Problem details:
Take the lines from the beginning of the data below through the line holding "[18] (188, 1307)" and return exactly those.

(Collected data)
↓↓↓

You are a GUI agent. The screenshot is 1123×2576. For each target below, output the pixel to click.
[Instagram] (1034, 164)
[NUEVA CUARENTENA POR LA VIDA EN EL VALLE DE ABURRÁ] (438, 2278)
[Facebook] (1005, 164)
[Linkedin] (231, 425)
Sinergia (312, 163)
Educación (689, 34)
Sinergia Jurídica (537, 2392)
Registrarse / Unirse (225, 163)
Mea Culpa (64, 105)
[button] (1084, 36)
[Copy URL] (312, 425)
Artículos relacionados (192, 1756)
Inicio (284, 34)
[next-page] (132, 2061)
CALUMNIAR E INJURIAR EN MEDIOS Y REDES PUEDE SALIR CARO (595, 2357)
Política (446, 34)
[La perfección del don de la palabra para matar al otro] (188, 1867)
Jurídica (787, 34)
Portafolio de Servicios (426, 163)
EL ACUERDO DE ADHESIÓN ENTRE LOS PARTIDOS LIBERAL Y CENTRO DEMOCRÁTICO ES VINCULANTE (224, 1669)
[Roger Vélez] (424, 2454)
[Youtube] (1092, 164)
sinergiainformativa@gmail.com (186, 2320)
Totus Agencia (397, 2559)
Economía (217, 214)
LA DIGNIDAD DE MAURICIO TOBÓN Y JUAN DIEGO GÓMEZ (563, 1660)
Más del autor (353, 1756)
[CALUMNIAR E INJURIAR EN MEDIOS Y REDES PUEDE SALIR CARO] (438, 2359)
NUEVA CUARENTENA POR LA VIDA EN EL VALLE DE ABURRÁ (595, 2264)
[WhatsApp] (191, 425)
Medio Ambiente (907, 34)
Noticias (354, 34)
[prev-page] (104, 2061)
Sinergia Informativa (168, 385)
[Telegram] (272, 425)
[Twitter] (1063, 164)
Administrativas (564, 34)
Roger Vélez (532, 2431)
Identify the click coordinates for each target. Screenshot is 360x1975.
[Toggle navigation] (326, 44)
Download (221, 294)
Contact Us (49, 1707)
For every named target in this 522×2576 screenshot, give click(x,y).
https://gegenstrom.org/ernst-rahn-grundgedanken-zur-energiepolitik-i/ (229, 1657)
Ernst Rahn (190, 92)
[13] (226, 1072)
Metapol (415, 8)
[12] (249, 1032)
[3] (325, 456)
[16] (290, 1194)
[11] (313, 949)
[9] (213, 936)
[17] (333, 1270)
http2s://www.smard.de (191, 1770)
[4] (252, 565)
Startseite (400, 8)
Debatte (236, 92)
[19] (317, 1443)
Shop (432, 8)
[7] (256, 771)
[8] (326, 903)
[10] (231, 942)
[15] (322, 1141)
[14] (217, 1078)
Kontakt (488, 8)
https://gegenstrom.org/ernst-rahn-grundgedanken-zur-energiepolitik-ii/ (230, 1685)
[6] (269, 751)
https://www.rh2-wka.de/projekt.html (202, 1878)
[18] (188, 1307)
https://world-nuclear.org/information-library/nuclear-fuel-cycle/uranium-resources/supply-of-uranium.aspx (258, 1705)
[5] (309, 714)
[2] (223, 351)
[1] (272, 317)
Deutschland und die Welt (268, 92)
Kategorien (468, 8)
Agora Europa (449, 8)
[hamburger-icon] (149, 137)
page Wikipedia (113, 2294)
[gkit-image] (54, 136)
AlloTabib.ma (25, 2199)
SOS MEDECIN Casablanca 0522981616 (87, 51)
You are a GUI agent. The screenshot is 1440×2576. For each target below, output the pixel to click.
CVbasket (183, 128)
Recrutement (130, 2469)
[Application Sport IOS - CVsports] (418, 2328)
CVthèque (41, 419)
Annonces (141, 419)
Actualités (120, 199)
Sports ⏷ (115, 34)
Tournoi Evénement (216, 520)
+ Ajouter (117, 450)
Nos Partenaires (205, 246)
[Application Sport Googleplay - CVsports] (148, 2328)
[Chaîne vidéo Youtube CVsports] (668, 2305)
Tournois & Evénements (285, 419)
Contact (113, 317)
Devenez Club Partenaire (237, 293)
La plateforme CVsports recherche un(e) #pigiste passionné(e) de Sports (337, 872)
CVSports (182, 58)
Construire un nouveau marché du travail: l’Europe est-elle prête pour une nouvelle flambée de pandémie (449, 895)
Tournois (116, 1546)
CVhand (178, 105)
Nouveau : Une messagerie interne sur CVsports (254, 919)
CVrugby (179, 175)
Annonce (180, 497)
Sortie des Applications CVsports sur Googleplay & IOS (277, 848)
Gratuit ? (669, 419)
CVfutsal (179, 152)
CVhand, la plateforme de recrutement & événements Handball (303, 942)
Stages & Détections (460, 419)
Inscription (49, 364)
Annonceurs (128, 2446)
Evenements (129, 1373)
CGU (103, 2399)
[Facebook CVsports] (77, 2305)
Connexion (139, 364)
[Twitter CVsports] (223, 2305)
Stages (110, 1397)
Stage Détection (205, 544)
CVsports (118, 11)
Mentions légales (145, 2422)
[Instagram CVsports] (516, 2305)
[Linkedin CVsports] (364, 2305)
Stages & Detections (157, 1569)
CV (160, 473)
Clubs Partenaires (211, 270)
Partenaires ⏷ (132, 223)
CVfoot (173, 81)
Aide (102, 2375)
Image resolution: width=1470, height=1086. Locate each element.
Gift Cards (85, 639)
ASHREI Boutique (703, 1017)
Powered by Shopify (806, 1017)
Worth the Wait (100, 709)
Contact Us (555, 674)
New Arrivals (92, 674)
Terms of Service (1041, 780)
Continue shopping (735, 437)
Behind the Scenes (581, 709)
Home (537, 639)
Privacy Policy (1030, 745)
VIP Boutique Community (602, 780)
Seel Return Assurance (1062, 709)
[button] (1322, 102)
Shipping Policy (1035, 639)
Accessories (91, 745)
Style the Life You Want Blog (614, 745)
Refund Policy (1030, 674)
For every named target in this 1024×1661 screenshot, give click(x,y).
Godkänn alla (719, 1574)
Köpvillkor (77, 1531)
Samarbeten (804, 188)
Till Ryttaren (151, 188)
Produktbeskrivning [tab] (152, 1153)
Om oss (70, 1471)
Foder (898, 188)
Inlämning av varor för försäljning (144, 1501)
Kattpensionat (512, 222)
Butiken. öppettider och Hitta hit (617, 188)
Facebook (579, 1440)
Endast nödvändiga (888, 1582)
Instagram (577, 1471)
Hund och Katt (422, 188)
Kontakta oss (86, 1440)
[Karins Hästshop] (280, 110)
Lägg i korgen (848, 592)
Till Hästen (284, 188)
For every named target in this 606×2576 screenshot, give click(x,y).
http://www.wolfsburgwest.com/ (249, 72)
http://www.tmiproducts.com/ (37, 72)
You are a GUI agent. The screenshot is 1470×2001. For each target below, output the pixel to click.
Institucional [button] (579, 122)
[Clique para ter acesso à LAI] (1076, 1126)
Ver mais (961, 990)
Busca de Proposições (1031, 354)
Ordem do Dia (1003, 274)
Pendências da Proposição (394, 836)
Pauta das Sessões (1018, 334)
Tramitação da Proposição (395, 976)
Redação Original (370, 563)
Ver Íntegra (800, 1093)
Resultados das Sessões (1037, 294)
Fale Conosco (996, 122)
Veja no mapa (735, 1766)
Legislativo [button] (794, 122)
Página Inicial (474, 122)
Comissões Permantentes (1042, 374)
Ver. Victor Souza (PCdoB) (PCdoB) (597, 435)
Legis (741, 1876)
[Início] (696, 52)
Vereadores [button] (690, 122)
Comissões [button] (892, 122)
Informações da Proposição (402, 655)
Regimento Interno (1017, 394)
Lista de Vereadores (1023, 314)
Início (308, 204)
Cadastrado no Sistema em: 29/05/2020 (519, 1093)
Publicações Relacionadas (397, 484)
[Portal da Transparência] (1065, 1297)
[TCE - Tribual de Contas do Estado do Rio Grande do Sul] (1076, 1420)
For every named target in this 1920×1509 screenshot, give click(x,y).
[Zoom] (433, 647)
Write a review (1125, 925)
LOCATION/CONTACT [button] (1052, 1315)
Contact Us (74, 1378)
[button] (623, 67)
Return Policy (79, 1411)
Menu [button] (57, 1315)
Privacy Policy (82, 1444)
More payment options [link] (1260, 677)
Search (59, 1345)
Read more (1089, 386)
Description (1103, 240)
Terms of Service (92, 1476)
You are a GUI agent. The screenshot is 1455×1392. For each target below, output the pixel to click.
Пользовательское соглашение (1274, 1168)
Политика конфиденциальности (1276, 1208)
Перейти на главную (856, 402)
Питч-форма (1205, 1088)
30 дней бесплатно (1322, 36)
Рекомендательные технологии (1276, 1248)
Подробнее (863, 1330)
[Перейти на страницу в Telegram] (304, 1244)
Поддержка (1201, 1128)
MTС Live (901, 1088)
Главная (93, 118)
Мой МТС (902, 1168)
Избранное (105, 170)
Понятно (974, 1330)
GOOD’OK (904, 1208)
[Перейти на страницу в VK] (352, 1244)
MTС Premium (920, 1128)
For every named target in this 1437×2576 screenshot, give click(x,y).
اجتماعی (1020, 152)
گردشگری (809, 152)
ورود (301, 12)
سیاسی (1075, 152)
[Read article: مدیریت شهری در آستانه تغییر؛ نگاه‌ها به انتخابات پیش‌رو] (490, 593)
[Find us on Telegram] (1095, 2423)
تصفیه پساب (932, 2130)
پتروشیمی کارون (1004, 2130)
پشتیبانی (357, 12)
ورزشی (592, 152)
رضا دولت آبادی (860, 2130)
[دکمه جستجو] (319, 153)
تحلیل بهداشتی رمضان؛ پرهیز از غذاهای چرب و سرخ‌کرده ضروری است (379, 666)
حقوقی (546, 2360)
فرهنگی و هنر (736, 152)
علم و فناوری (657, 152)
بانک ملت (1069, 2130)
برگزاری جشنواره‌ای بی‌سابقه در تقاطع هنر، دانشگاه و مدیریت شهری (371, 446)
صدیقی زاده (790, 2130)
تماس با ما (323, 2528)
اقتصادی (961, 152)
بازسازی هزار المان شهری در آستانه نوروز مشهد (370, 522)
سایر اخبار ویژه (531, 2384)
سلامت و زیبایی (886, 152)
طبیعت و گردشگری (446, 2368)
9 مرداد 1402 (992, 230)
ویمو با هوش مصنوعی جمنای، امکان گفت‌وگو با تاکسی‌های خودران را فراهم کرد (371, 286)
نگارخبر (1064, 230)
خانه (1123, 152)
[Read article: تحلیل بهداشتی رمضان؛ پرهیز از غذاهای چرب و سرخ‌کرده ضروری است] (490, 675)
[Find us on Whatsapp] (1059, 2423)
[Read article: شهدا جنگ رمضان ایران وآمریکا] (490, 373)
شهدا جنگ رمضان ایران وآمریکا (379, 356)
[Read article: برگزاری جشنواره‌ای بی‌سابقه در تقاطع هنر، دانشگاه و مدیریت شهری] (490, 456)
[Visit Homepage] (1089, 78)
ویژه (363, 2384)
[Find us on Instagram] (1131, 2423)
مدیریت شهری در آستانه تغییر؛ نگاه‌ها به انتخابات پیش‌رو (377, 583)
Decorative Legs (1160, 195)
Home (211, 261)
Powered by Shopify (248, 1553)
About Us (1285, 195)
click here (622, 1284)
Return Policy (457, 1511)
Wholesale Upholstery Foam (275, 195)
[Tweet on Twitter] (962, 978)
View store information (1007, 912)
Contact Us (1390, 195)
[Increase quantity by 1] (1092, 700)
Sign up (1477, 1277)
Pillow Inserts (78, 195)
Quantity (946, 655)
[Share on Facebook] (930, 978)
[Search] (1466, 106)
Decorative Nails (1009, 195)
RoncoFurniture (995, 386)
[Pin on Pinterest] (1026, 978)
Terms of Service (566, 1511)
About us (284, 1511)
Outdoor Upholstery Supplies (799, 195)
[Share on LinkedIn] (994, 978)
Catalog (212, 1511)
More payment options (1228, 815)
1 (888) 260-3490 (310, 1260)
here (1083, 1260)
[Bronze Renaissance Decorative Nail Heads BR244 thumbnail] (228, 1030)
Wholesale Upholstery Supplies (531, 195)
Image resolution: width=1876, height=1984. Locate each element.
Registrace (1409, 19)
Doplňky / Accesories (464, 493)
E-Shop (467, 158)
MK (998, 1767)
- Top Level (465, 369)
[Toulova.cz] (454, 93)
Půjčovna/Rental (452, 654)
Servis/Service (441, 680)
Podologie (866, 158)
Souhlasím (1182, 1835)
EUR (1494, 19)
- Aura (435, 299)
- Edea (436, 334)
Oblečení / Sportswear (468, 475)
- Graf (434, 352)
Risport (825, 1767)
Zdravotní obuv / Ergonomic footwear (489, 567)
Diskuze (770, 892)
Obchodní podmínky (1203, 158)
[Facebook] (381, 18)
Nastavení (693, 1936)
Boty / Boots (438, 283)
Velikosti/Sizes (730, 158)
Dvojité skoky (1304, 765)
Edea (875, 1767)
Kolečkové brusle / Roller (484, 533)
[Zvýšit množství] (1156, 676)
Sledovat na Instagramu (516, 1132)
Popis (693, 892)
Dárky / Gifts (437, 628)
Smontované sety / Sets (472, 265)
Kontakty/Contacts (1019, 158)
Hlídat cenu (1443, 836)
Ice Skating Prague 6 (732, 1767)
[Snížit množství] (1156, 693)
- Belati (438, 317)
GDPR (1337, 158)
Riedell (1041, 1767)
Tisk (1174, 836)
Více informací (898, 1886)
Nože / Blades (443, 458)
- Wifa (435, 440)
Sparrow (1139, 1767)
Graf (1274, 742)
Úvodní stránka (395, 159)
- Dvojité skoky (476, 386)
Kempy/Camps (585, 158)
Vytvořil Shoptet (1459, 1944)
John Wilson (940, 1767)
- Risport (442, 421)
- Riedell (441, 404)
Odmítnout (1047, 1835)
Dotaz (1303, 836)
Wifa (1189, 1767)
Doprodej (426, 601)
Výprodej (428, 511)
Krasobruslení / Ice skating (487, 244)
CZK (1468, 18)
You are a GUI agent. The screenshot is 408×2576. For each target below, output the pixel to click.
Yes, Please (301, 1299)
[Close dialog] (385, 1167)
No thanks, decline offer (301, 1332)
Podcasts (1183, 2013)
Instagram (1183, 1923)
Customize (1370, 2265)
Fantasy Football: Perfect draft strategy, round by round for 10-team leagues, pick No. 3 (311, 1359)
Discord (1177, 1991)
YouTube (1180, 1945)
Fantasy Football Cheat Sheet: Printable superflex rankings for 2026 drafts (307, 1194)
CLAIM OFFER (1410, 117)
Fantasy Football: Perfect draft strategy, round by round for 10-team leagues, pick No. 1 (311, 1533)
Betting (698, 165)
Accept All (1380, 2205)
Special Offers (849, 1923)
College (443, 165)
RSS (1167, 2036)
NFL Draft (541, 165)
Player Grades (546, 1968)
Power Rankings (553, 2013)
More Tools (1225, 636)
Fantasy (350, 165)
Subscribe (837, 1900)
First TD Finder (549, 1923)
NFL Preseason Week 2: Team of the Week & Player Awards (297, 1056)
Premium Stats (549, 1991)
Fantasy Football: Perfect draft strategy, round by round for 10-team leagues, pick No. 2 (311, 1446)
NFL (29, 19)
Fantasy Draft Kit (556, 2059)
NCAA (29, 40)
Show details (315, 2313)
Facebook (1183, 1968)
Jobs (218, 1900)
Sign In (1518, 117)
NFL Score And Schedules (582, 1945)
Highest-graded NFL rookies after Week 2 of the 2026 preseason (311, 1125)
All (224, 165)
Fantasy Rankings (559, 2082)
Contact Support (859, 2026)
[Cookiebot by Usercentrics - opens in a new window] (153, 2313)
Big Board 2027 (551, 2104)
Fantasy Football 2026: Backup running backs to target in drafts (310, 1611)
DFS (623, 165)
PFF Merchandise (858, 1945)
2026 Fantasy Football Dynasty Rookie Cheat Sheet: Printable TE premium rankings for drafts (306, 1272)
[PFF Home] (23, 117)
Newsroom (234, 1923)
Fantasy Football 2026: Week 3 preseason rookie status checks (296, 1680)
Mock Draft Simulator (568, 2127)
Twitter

↑↑↑

Task solution:
You are a GUI agent. The screenshot is 1123×2576. For each target below, output the pixel to click.
[Instagram] (1034, 164)
[NUEVA CUARENTENA POR LA VIDA EN EL VALLE DE ABURRÁ] (438, 2278)
[Facebook] (1005, 164)
[Linkedin] (231, 425)
Sinergia (312, 163)
Educación (689, 34)
Sinergia Jurídica (537, 2392)
Registrarse / Unirse (225, 163)
Mea Culpa (64, 105)
[button] (1084, 36)
[Copy URL] (312, 425)
Artículos relacionados (192, 1756)
Inicio (284, 34)
[next-page] (132, 2061)
CALUMNIAR E INJURIAR EN MEDIOS Y REDES PUEDE SALIR CARO (595, 2357)
Política (446, 34)
[La perfección del don de la palabra para matar al otro] (188, 1867)
Jurídica (787, 34)
Portafolio de Servicios (426, 163)
EL ACUERDO DE ADHESIÓN ENTRE LOS PARTIDOS LIBERAL Y CENTRO DEMOCRÁTICO ES VINCULANTE (224, 1669)
[Roger Vélez] (424, 2454)
[Youtube] (1092, 164)
sinergiainformativa@gmail.com (186, 2320)
Totus Agencia (397, 2559)
Economía (217, 214)
LA DIGNIDAD DE MAURICIO TOBÓN Y JUAN DIEGO GÓMEZ (563, 1660)
Más del autor (353, 1756)
[CALUMNIAR E INJURIAR EN MEDIOS Y REDES PUEDE SALIR CARO] (438, 2359)
NUEVA CUARENTENA POR LA VIDA EN EL VALLE DE ABURRÁ (595, 2264)
[WhatsApp] (191, 425)
Medio Ambiente (907, 34)
Noticias (354, 34)
[prev-page] (104, 2061)
Sinergia Informativa (168, 385)
[Telegram] (272, 425)
[Twitter] (1063, 164)
Administrativas (564, 34)
Roger Vélez (532, 2431)
Identify the click coordinates for each target. Screenshot is 360x1975.
[Toggle navigation] (326, 44)
Download (221, 294)
Contact Us (49, 1707)
For every named target in this 522×2576 screenshot, give click(x,y).
https://gegenstrom.org/ernst-rahn-grundgedanken-zur-energiepolitik-i/ (229, 1657)
Ernst Rahn (190, 92)
[13] (226, 1072)
Metapol (415, 8)
[12] (249, 1032)
[3] (325, 456)
[16] (290, 1194)
[11] (313, 949)
[9] (213, 936)
[17] (333, 1270)
http2s://www.smard.de (191, 1770)
[4] (252, 565)
Startseite (400, 8)
Debatte (236, 92)
[19] (317, 1443)
Shop (432, 8)
[7] (256, 771)
[8] (326, 903)
[10] (231, 942)
[15] (322, 1141)
[14] (217, 1078)
Kontakt (488, 8)
https://gegenstrom.org/ernst-rahn-grundgedanken-zur-energiepolitik-ii/ (230, 1685)
[6] (269, 751)
https://www.rh2-wka.de/projekt.html (202, 1878)
[18] (188, 1307)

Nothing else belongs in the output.